Child Trust Funds (CTF) are no longer an option for parents - aside from those who previously opened them - as the government pulled its contribution to the scheme on January 1st and all those born on or after this date will not be eligible to open one. Parents with offspring who were eligible for a CTF investment will still be able to make contributions and their child will be able to access the money saved on their 18th birthday. It might be worthwhile giving consideration to some of the alternatives on offer in terms of saving for kids.
ISAs
ISAs may be worth considering as a savings method thanks to the chance to beat the taxman. A yearly allowance of £5,100 is on offer tax-free and further information on this type of investment is available at Know Your Money - click here to read more. ISAs could also prove to be a good way of achieving a reasonable rate in the short-term until further information is revealed about a new way of saving for children.
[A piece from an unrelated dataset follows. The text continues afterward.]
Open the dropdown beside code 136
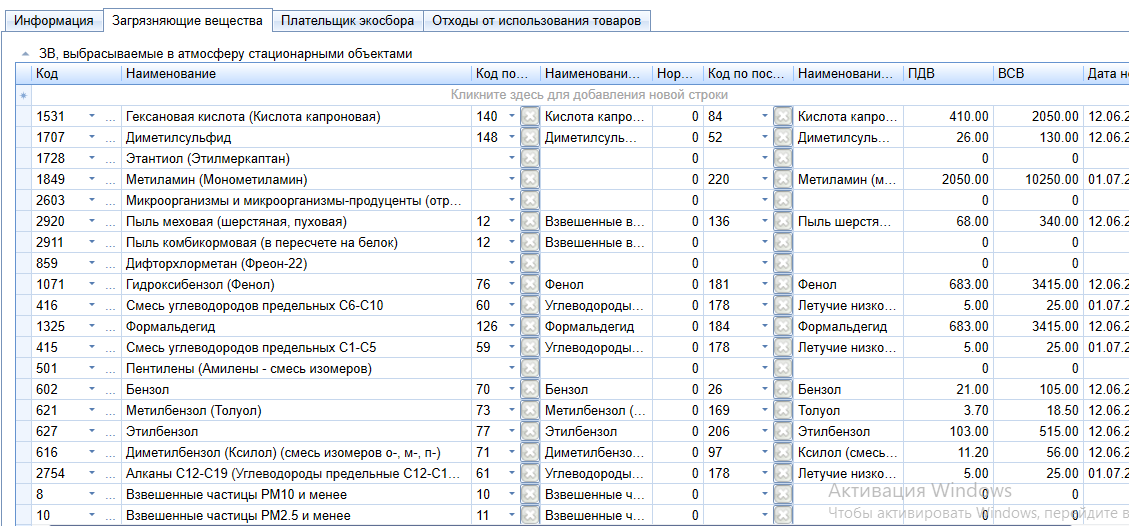Image resolution: width=1129 pixels, height=526 pixels. coord(765,222)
Although ISAs cannot be owned by children, many parents may choose to invest in their own names but earmark the investment for their offspring. The children have no right to the investment and parents have no obligation to pass on the investment, offering a little flexibility.
Junior ISAs
Those who are willing to wait a while longer before plumping for a long-term investment option could be interested in Junior ISAs, which have been created by the government as a replacement for CTFs and are due to be launched in autumn this year. Tax-free incentives will be on offer, however, unlike CTFs no government money will be provided to kickstart the fund. Full details such as the limit for contributions each year are not yet known about Junior ISAs but it has been confirmed those born from January 1st 2011 onwards will be eligible.
Junior bonds
Bonds are a long-term regular savings plan and there are currently a huge range of them on the market aimed at the post-Child Trust Fund market.
The idea is that parents contribute to the bond 'little and often' by depositing between £15 and £25 each month. Returns are described as 'tax efficient' providing the payments are maintained for at least ten years.
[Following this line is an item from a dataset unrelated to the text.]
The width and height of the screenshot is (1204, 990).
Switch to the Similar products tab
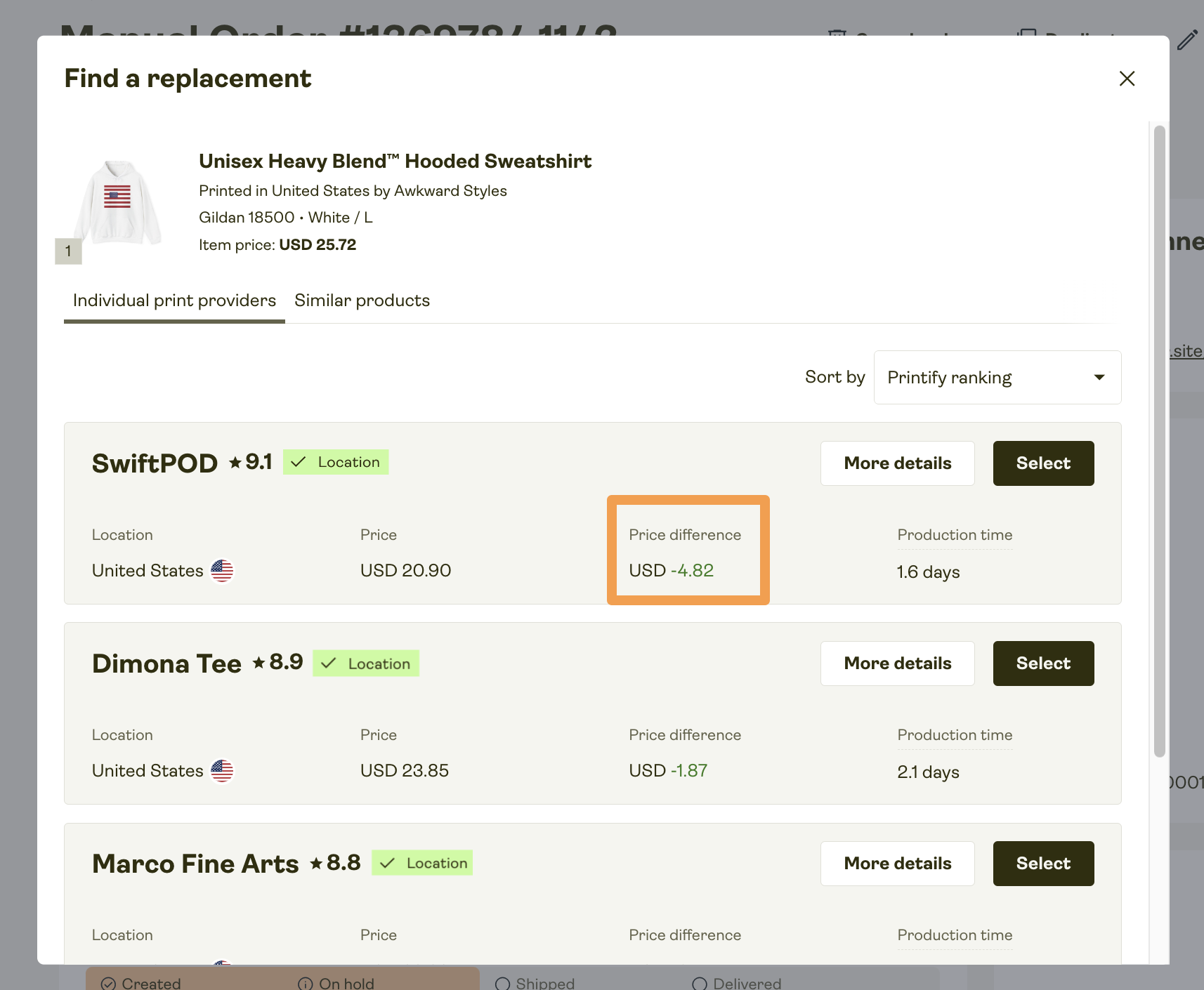pos(362,301)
Saving regularly over the long term, for example until a child's 18th, 21st or 25th birthday, means they could receive a lump sum when they need it, which may prove perfect for helping towards things like their first car, setting up home or funding further education.
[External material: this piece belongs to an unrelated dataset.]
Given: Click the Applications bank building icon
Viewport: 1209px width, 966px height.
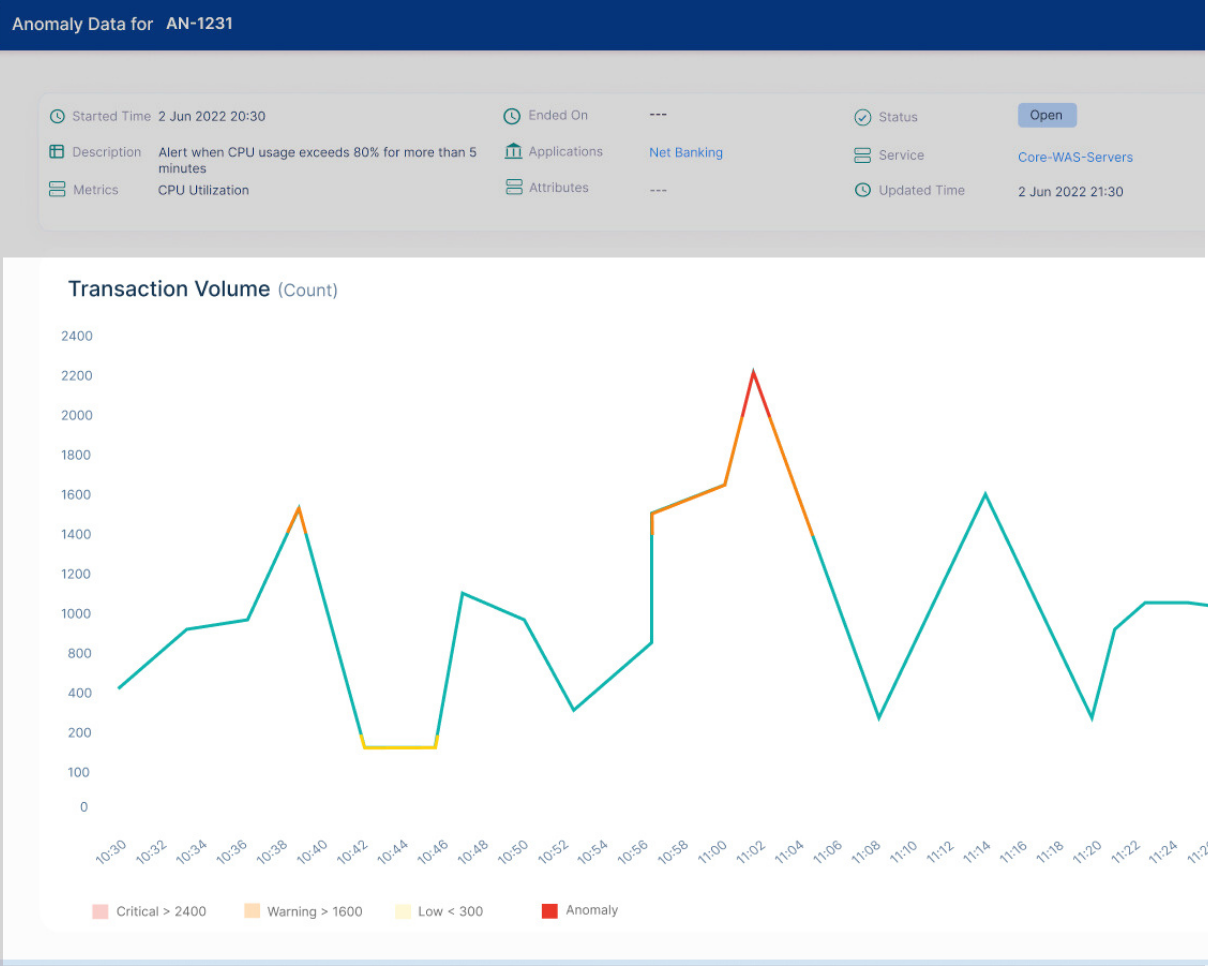Looking at the screenshot, I should tap(514, 152).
One thing that may be worth considering is that this is a long-term plan and requires people to save regularly for a minimum of ten years. Once started the monthly contributions are fixed and cannot be changed or stopped and those who decide to cash the plan in early will probably get back less than what they paid in. Because the plan invests in shares, its value can fall as well as rise, so the final value may be less than paid in for this reason.
However, it does provide several positives, such as at the end of the term, the saver's child can decide to extend the payment term for ten years, stop the payments and leave the money invested, or take some or all of the money.
A plan for a child can be opened by anyone, whether a parent, grandparent or family friend. The plan owner can decide when a child gets the money, on their 18th, 21st or 25th birthday.
Government-backed bonds
Tax-free children's bonus bonds, such as those offered by National Savings & Investments (NS&I), offers a five-year investments which earns interest annually. In addition to this, a bonus is paid after the five years. New versions of these bonds are regularly released by NS&I.
Children's unit trust
Another option that could be worth considering is the Children's Unit Trust, which allows for savings over the medium to long term. This plan is held in trust for a young person until they reach the age of 18 and, as a trustee, the investor stays in control of the money until then.
There are a number of options of how to pay into the plan, one of these could be to start with a minimum lump sum of £250, which can then be topped-up with payments of £50 as and when the person wishes.
Alternatively, paying regularly by investing as little as £30 a month by Direct Debit is an option and people are still free to add lump sum payments at any time. There is no upper limit on the amount that can be invested so friends, family or godparents can make contributions too. It is a stock market based investment and as such needs some consideration.
For further information on Unit Trusts click here.
Children's savings account
A simple option for saving is a children's account. This method benefits from being uncomplicated and also there is minimal risk attached. As an additional bonus, as the child grows they can use the account themselves and this may also serve to teach them about how money works and how to budget.
Accounts paying higher rates of interest are available but often these are only open for one year, or a limited period. Longer-term accounts tend to pay interest at much lower rates, which are typically under one per cent at present.